The imagery of Laing’s exit from the building makes clear that this contrast between inside and outside is the contrast between self and other. The walls of the high-rise are the new boundary separating Laing and his fellow residents from the world: No longer do their selves end at their skin. The outside becomes a threat to Laing—as he leaves the building he’s assaulted by the fresh air: “Laing remembered the stale air in his apartment, tepid with the smell of his own body. By comparison, the brilliant light reflected off the chromium trim of the hundreds of cars filled the air with knives” (120). The imagery of air filled with knives underlines the severity of the threat that the outside represents to Laing.
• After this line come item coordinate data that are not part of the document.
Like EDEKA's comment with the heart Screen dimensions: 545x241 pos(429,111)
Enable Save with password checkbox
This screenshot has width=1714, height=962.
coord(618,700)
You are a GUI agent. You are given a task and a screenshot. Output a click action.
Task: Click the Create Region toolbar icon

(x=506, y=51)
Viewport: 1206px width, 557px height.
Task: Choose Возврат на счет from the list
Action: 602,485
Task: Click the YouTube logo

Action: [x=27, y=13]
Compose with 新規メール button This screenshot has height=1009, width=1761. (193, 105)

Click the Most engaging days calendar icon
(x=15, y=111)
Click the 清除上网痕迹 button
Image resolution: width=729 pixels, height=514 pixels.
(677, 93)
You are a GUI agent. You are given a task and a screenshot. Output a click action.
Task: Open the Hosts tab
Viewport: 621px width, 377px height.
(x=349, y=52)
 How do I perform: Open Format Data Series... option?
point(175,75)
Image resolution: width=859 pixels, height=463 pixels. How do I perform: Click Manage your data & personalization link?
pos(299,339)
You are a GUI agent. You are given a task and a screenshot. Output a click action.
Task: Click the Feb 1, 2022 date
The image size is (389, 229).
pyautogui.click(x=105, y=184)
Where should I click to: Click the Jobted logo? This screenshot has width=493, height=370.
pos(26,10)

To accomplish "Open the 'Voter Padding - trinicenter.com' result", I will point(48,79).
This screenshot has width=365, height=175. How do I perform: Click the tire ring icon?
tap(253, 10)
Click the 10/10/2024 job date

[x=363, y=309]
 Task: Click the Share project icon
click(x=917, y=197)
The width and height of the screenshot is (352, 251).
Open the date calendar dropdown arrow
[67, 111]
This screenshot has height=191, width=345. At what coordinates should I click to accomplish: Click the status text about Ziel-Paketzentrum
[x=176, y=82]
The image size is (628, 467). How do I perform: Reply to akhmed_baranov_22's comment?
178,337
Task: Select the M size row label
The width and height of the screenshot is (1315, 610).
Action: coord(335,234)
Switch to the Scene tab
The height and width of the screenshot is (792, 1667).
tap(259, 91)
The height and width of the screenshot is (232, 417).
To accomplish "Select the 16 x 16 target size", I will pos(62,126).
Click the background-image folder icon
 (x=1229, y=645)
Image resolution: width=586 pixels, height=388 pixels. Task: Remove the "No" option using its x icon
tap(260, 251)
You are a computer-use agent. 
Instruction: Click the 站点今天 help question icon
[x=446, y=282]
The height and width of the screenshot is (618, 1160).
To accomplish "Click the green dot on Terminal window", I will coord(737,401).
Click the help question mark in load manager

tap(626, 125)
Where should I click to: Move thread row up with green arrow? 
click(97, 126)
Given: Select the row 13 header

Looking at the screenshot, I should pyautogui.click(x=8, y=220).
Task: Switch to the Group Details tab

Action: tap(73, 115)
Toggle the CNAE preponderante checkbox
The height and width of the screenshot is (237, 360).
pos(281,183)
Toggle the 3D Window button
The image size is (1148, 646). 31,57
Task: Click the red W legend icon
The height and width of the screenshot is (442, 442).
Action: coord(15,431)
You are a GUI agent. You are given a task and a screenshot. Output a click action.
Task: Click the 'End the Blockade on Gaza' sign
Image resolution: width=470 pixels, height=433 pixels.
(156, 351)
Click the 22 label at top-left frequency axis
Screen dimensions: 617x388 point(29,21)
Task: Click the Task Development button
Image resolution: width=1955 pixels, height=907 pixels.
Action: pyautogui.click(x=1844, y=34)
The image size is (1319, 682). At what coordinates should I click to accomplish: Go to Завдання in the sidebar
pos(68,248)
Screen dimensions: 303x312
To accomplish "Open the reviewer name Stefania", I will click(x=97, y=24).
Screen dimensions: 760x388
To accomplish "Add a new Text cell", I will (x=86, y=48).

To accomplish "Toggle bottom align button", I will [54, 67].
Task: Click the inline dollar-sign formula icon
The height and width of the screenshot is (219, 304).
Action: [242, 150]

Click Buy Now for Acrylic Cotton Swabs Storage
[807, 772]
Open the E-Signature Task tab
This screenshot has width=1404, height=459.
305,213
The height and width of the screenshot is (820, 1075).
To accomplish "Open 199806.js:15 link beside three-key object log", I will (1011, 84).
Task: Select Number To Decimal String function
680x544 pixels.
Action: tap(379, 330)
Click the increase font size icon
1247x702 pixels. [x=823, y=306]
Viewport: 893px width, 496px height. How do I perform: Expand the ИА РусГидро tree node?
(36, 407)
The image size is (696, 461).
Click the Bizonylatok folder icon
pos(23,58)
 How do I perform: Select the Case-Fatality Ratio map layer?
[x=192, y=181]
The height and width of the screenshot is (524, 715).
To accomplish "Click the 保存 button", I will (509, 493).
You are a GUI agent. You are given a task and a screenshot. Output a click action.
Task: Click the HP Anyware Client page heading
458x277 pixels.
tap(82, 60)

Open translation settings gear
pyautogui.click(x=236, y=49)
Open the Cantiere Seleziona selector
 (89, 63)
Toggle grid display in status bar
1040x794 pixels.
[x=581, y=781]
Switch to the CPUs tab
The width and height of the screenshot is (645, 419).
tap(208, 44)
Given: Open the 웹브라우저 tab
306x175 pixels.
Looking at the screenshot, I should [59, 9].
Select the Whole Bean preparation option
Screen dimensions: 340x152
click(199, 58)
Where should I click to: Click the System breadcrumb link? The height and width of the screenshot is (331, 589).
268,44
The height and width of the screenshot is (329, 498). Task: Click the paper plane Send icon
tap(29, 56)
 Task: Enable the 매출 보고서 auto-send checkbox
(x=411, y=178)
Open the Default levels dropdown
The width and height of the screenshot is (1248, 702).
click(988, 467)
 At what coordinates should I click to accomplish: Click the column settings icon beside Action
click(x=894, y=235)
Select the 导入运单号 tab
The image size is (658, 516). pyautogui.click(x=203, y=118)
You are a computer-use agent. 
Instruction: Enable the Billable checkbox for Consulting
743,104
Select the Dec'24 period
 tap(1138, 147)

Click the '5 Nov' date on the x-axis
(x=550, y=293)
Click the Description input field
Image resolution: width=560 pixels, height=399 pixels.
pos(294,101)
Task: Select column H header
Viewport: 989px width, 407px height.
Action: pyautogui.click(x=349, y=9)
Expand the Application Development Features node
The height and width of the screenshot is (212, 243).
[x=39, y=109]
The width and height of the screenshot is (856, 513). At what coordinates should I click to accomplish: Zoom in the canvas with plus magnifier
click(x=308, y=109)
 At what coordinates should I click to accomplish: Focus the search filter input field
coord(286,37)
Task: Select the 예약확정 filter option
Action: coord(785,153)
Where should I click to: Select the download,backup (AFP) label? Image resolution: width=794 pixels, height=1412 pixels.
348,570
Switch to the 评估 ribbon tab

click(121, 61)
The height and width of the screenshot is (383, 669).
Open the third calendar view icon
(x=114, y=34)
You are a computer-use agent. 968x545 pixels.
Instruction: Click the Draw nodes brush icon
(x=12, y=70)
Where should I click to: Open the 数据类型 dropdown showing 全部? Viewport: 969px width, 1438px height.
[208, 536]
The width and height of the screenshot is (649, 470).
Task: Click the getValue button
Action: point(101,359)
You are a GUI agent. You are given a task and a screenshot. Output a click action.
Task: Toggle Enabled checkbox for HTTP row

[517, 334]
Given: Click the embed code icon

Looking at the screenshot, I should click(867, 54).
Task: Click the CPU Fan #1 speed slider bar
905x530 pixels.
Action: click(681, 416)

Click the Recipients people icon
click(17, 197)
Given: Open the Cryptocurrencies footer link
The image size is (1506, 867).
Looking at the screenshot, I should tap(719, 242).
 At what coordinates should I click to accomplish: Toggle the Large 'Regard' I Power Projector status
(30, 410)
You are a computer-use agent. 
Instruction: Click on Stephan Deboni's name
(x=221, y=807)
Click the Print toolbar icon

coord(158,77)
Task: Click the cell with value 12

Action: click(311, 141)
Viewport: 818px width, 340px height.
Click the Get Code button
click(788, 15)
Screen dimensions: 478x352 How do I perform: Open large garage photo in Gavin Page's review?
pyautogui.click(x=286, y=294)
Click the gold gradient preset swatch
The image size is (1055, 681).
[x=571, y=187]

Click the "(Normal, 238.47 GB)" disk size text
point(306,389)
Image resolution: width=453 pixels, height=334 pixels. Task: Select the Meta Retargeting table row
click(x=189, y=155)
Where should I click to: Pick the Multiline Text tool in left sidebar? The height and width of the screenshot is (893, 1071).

The other thing that makes the outside hostile is sunlight. When Laing steps outside he’s assaulted by the “brilliant light” (120). Even within the building, sunlight is a sort of pacifier that, by virtue of illuminating everything, discourages violence. In contrast, the ubiquitous flash of polaroid cameras at night feeds the violence: “The true light of the high-rise was the metallic flash of the polaroid camera, that intermittent radiation which recorded a moment of hoped-for violence for some later voyeuristic pleasure” (115). This artificial light replaces the sun and everything it gives (life, bearing, vision), inaugurating a new order of life based not on nature but its absence: “What depraved species of electric flora would spring to life from the garbage-strewn carpets of the corridors in response to this new source of light? The floors were littered with the blackened negative strips, flakes falling from this internal sun” (115). As the metaphor of the internal sun suggests, this new order is an artificial one based on the landscape of the unconscious. External space becomes the domain of the mind.